Gli studenti dovranno cambiare scuola per mantenere lo status legale, mentre le università americane sono in difficoltà a causa dei tagli ai finanziamenti e degli ordini di Trump – sottotitola The Guardian, il noto e prestigioso giornale britannico.
L’ annuncio fatto giovedì dall’amministrazione Trump di revocare l’idoneità dell’Università di Harvard a iscrivere studenti internazionali ha segnato l’escalation più grave nel confronto durato settimane con l’università.
La decisione, che l’università ha contestato in tribunale venerdì, costringerebbe oltre 6.000 studenti attualmente iscritti a trasferirsi in altre università o a perdere il loro status legale, secondo il Dipartimento per la Sicurezza Interna.

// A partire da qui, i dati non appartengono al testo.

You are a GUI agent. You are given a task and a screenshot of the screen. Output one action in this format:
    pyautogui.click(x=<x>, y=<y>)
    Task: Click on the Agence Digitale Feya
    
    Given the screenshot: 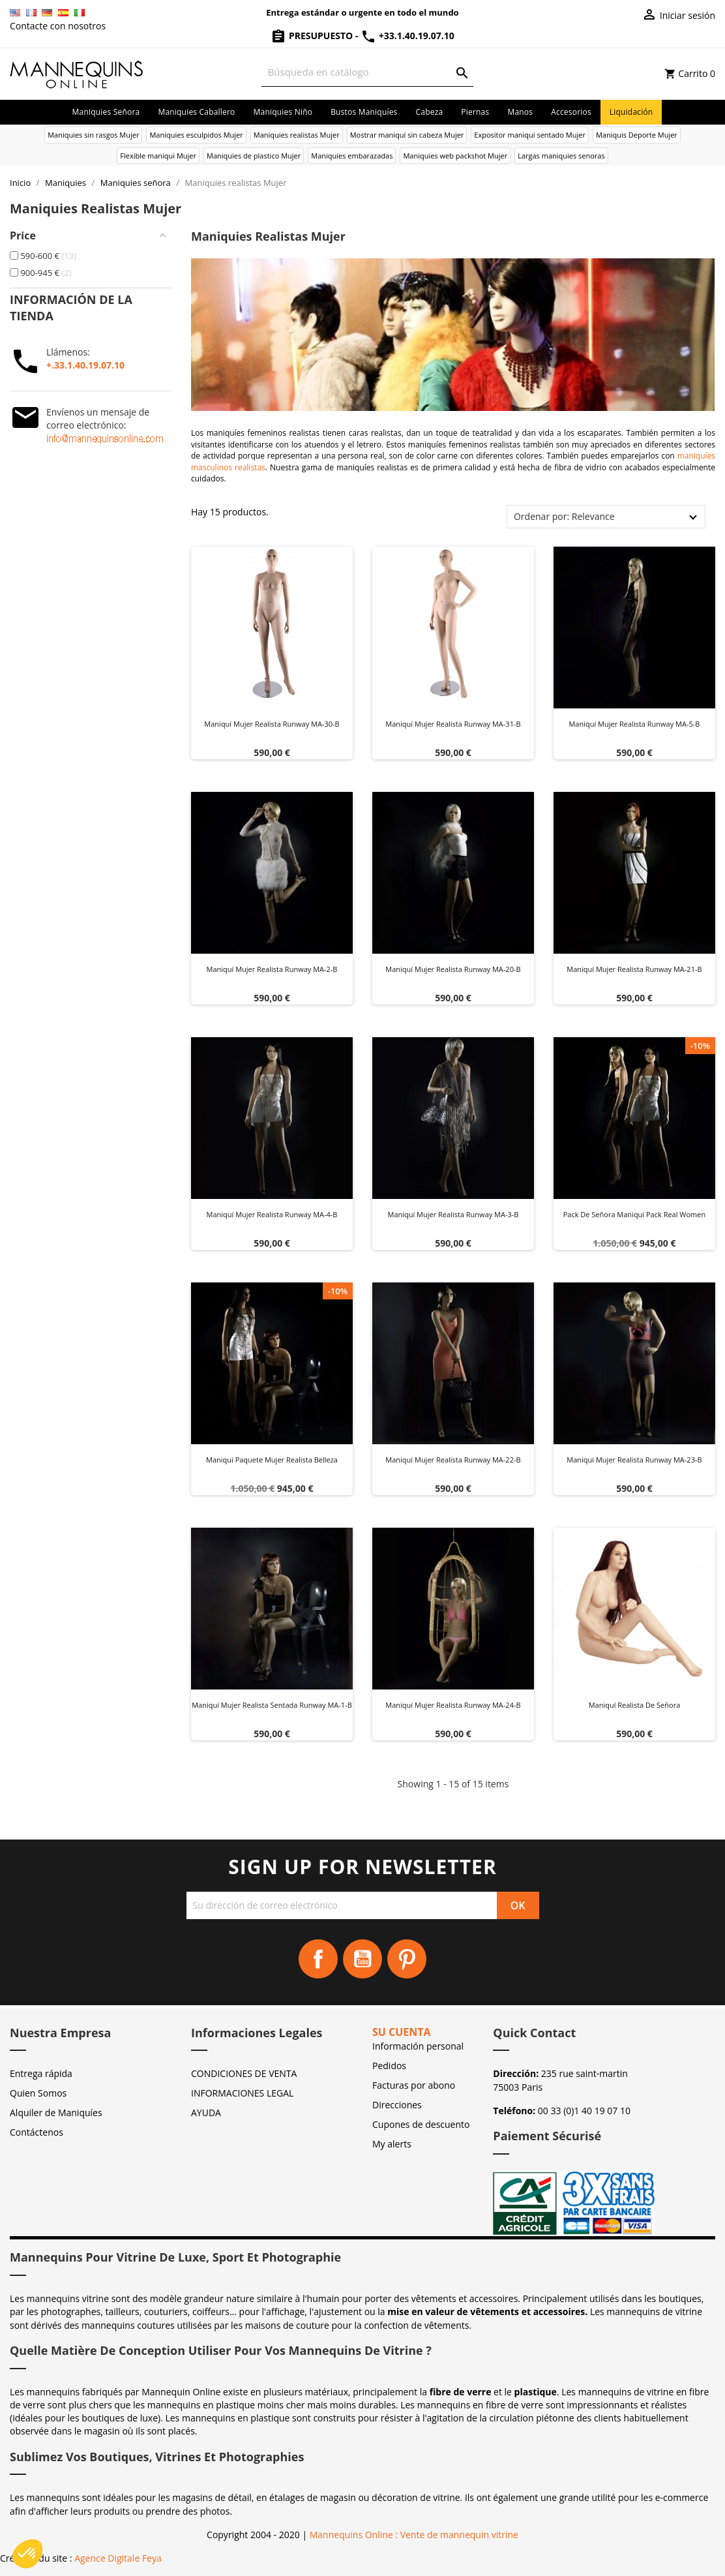 What is the action you would take?
    pyautogui.click(x=118, y=2558)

L’annuncio ha scosso profondamente le università statunitensi, già sotto shock per i tagli ai finanziamenti e gli sforzi esecutivi per allinearle all’agenda dell’amministrazione, ma aggiungerà anche un ulteriore elemento di incertezza per gli studenti internazionali, dopo che l’amministrazione ha improvvisamente revocato lo status legale a migliaia di studenti nelle ultime settimane, una decisione che ha in parte ritirato, ma che ha comunque interrotto l’istruzione degli studenti.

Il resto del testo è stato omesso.